L’attente, quel drôle de mot pour recouvrir d’abord, recouvrer ensuite, quand elle ne sera plus, une réalité (?). Celle d’un amour, d’un désir, d’un sentiment, d’une trame de vie.
Lui : Si cela continue, dans un an je la quitte (sa femme) et je t’épouse (p.14)
Elle : Je pense : un an, attendre (p.14)
Dès l’entrée, les jeux sont faits, les dés sont pipés : qu’est-ce qui « continue » ? Qu’est-ce que continuer, sinon durer. Et durer, n’est-ce pas le contraire d’espérer. Et Marie, mariée et qui a deux petites filles attend que son amant se libère sans jamais évoquer son propre désengagement.
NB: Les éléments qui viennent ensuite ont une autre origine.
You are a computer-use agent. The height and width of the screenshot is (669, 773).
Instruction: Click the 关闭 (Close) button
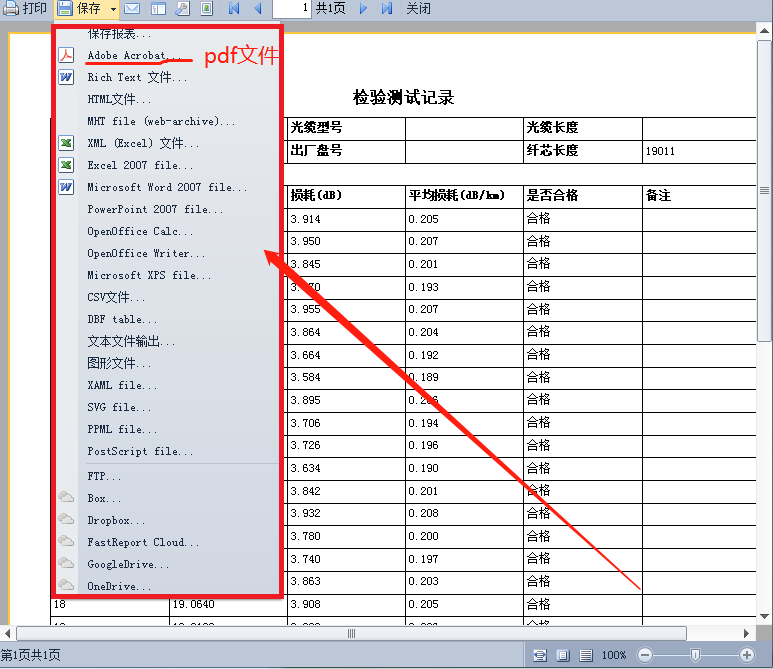click(418, 9)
Lui : Je ne partirai pas Marie (p.153)
Elle : J’avais compris (p.153)
Lui : Je t’en prie, ne me demande plus de la quitter (p.242)
Elle : Ne t’inquiète pas, je suis prête, je ne te le demanderai plus (p.242)
Entre-temps, douze ans, presque treize se sont écoulés. L’attente est venue à bout du temps, au bout du temps. L’attente se dilue dans le temps et renaît d’elle-même, les personnages s’y installent, c’est le personnage principal de ce récit traité par petites touches subtiles : ce qu’elle est, ce qu’elle veut, comment elle prend forme, ce qu’elle revêt : la couleur d’une robe, le rassemblement de soi autour, son enjeu relancé à chaque signe – signal – de l’autre, ses présents, le mensonge, une certaine forme de désertion de soi et de la réalité.
Viendra le moment où l’attente ne sera plus réfléchie.
Lorsque Marie, à nouveau, s’y réfère, quelque part entre le J+2935 et le J+3983, le temps lui tend un miroir où se voit le passé : Dans l’attente on a le temps. J’ai eu le temps (…) Tout ce temps que j’ai eu, jusqu’à ce que je n’en ai plus. A la fin de l’attente je suis devenue pressée (p.222-223).
L’attente est déçue. Elle veut quitter la scène. L’attente va tirer sa révérence, mais avant, elle aspire à un moment de grâce, à une célébration. On va célébrer la fin de l’attente, en grande pompe (p.243).
Finalement, la vie de la narratrice se passe à attendre ce qu’elle a, et qui lui échappe. Une vie dans une vie, une mise à côté, de côté, un compte à rendre. Un très beau livre de comptes (de contes ?).